Publié le 03/01/2025 à 17:54

CHRONIQUE. La 12e chambre correctionnelle du tribunal judiciaire de Créteil jugeait une affaire de « mule », comme elle en voit souvent. Autrement dit, le transport d'une importante quantité de cocaïne, par une « petite main » du trafic de drogue.

Antonio s’avance dans le box des prévenus, le regard un peu perdu, laissant voir les signes d’un âge avancé, qu’on devine autour de la soixantaine.

Quelques jours avant l’audience, cet agriculteur vénézuélien a atterri à Orly après un vol en provenance de Bogota, avec une escale à Lisbonne. La fouille de ses bagages a permis au service des douanes de saisir des « plaques contenant de la cocaïne liquide », mais aussi de la cocaïne en poudre, dissimulée dans les semelles de ses chaussures. Le tout représentait un peu plus de 4,5 kilogrammes.
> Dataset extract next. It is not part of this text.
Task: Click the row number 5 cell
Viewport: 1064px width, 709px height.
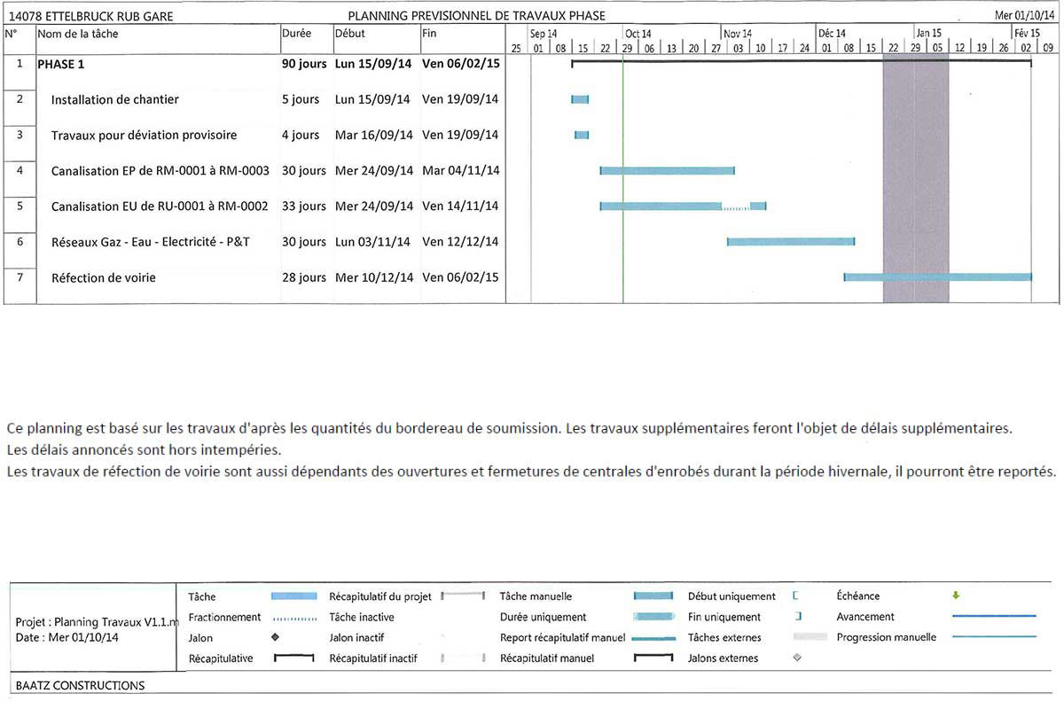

Largement de quoi le placer en détention, et le faire comparaître devant un tribunal.

« Le SMIC là-bas, c’est trois dollars »

Le juge président d’audience questionne Antonio, avec l’aide d’une interprète en espagnol :

      « Pouvez-vous expliquer pourquoi avoir transporté ce produit, qui est interdit dans la majorité des pays ?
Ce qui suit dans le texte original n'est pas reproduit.